One of the American speakers at the conference, former California Governor Edmund Gerry Brown, sees the cause of the current problems in US-Russia relations in the “spirit of rivalry that persists because of the old prejudices”. The way out of this situation is listening to and learning from each other instead of imposing one's vision and views upon each other, said Mr Brown.

Vice President of Transneft Rashid Sharipov, President of Chevron Neftegaz Inc. Andrew McGran, CFO of Sovcomflot Nikolay Kolesnikov as well as Deputy Chairman of NOVATEK Managing Board and Chairman of the Arctic Economic Council Yevgeny Ambrosov highlighted their companies’ operations and the advantages of collaboration in delivering mutually beneficial business projects.

Nikolay Korchunov, Ambassador-at-Large for Arctic Cooperation at the Russian Ministry of Foreign Affairs, and Michael Sfraga, Chairman of the US Arctic Research Commission, took part in a substantive and detailed discussion about the outlook for US-Russia collaboration to ensure the environmental sustainability of the Arctic. With Russia taking over the chairmanship of the Arctic Council from 2021 to 2023, Moscow will actively address the issues of climate change, preventing marine pollution and focusing on responsible behaviour in the world's northernmost region within this intergovernmental organisation of the Arctic nations.
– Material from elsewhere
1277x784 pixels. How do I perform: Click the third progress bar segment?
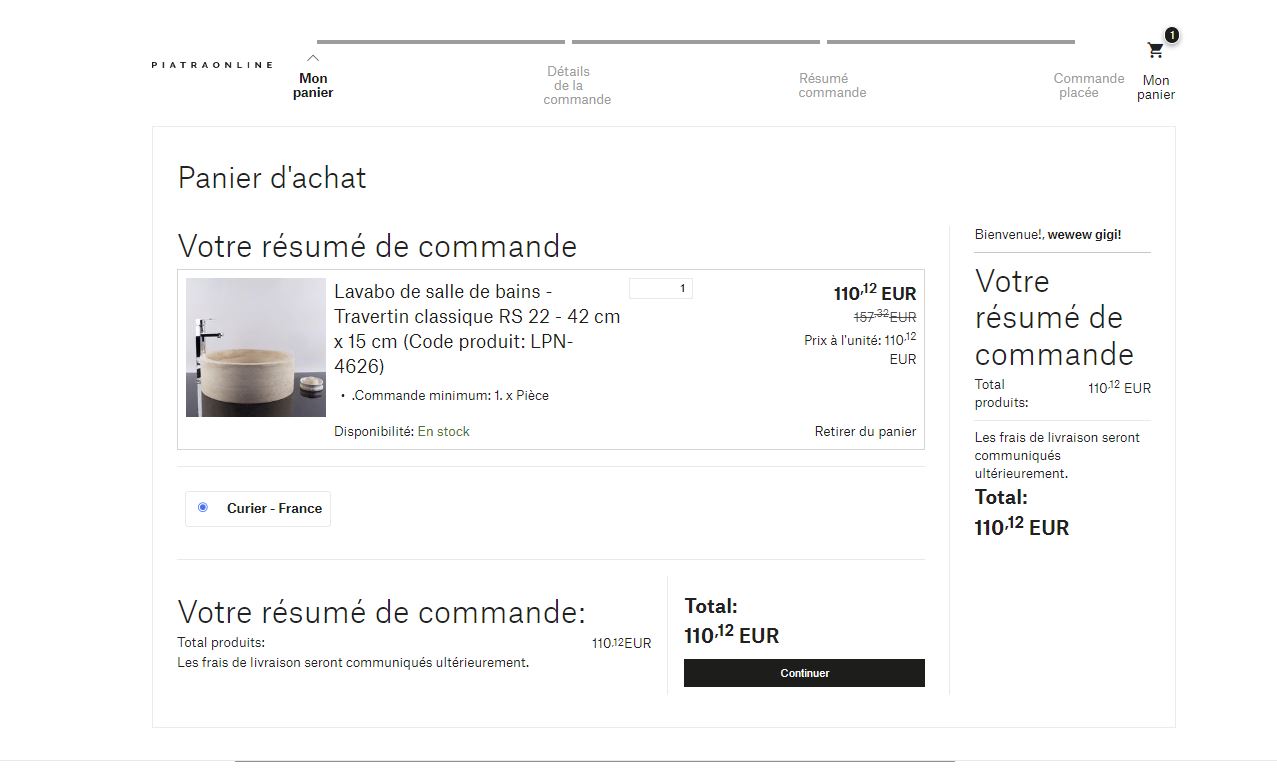pyautogui.click(x=950, y=42)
“The Arctic and the International Space Station are the two areas where the Russian Federation and the US work together every day,” Nikolay Korchunov reminded. In his turn, Kennan Institute's political scientist Matthew Rojansky, who moderated the session, addressed the question on how to transfer the successful experience of US-Russian collaboration in the Arctic to other areas of bilateral relations.
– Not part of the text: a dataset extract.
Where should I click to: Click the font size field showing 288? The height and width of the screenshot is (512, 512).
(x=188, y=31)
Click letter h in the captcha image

Subsequent panel discussions at the conference focused on historical issues, including the outlook for conservation of the Fort Ross Park – a unique memorial of the Russian presence in North America and exploration of this continent's western part by our colonists. The Russian Geographical Society and its sponsor companies are currently working on the project of restoring the 1824 Life-Giving Trinity Chapel at the fort, the first Orthodox site in the West of the United States.

Reference by RG

Fort Ross is a former Russian settlement and wooden fort on the coast of Northern California, founded by the Russian-American Company to hunt for and trade in furs, back in 1812. By 1824, there were already about 400 families at Fort Ross, who, among other things, farmed and cultivated wheat by hiring local Indians. The fort originally had ten cannons in its arsenal, but that number had risen to 40 by 1840. In 1841, the company sold its property to John Sutter, an American landowner. The only original building that has survived is the house of the last Russian superintendent of the fort, Alexander Rotchev. Fort Ross currently has the status of a historic park and preserve museum under the auspices of the State of California, and it is managed by the Fort Ross Conservancy, an independent organisation.